Established to honor former IRHA President Jerry Karbeling following his death in 2005, the award is presented annually to an IRHA member viewed as a respected leader within the healthcare industry and community"¨ who enthusiastically participates in the development of rural public health policy.
Karbeling, a 1974 Drake graduate, is also honored by the College of Pharmacy and Health Sciences through the Karbeling Memorial Leadership award, which is annually awarded to a graduating pharmacy student in recognition of leadership in professional education, community service and pharmacy practice.
"I was surprised yet very proud to receive an award that honors the memory of Jerry Karbeling," said Clarke, who has been a member of the IRHA for six years and has served a term as IRHA president. "Jerry was a work colleague and special friend -- he was such a positive influence on me personally and to countless pharmacy students and pharmacists. He was a passionate advocate for rural health and for health equity for all people."
The IRHA is a statewide organization that works to strengthen health care systems for rural residents and communities through leadership, education, advocacy, public awareness and networking.
Clarke graduated from Drake in 1986 with a degree in pharmacy.
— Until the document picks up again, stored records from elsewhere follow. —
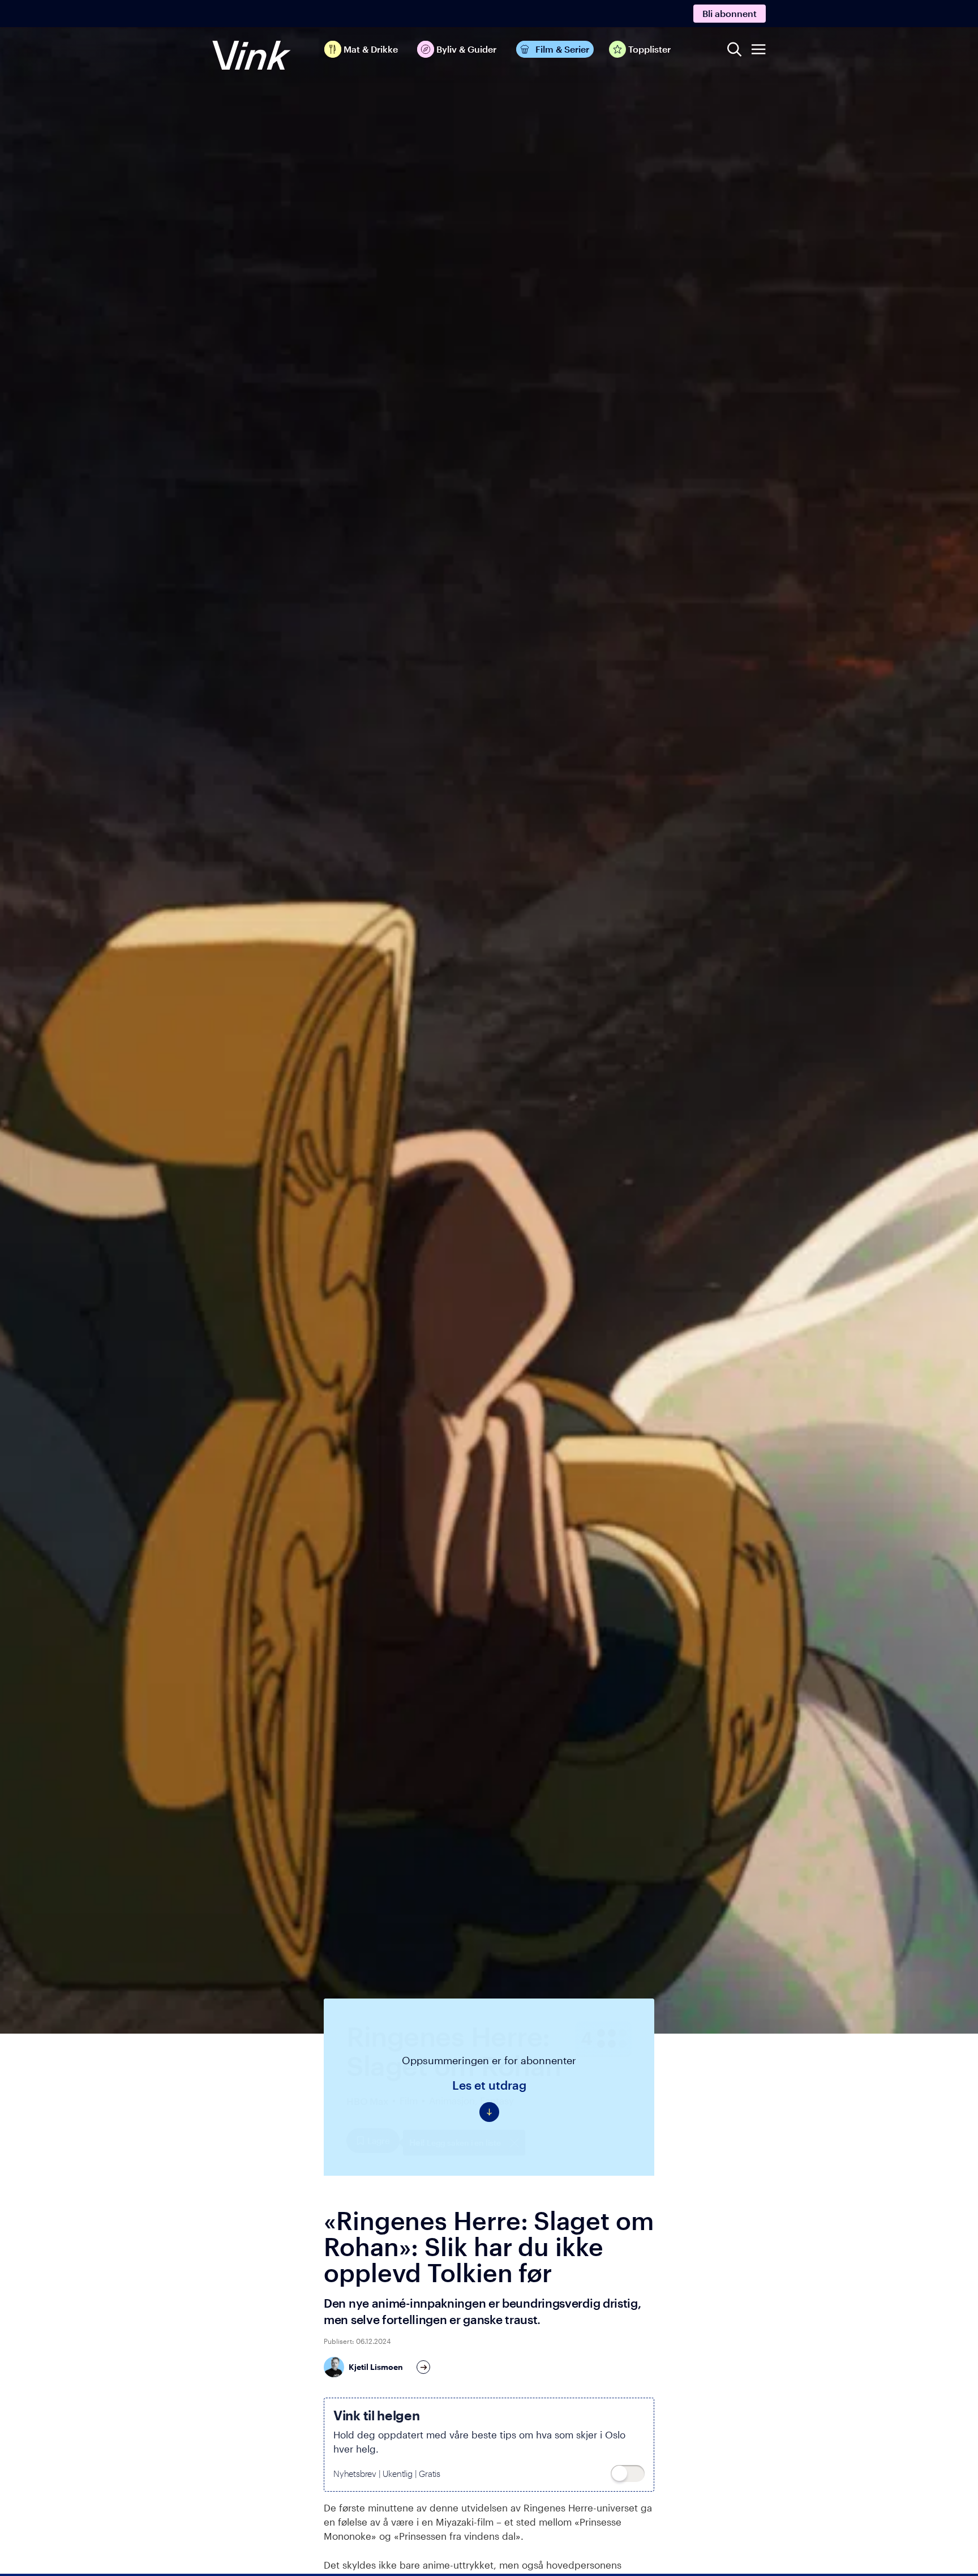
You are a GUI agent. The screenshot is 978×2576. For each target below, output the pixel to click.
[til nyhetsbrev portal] (628, 2473)
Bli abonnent (729, 13)
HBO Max (367, 2101)
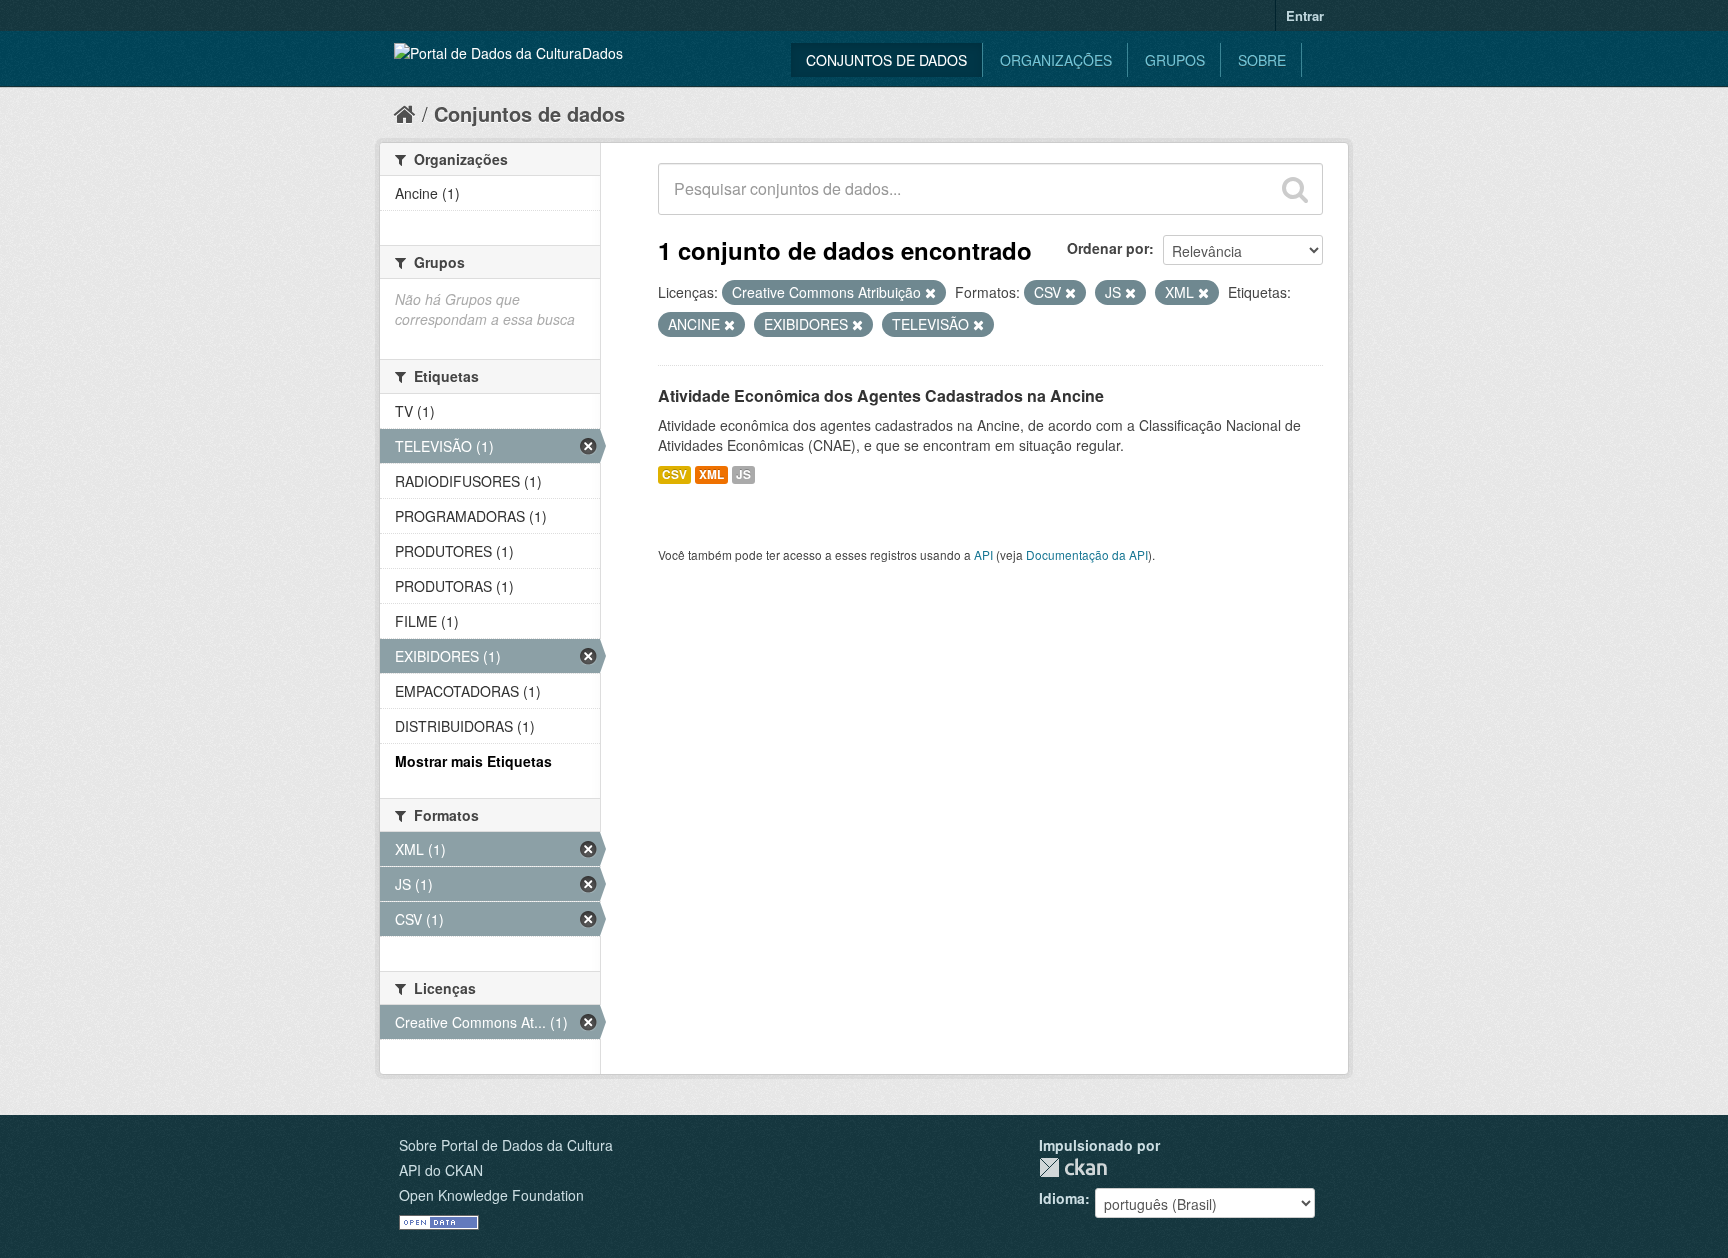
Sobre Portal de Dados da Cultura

She joined the University's College of Pharmacy and Health Sciences faculty in 2008. In the courses she teaches at Drake, Clarke uses her firsthand knowledge of pharmacy practice and community-based health services to educate students about the challenges and rewards of practicing in rural settings.
Clarke credited her ties to the IRHA with helping her structure components of Drake's experiential education program for second-year students in the Doctor of Pharmacy Program.
"The pharmacy experiential program relies on rural practitioners to serve as preceptors for our students," she said. "Through the College's collaboration with partners such as the IRHA, Drake students receive excellent preparation to serve patients and the public in both rural and urban settings."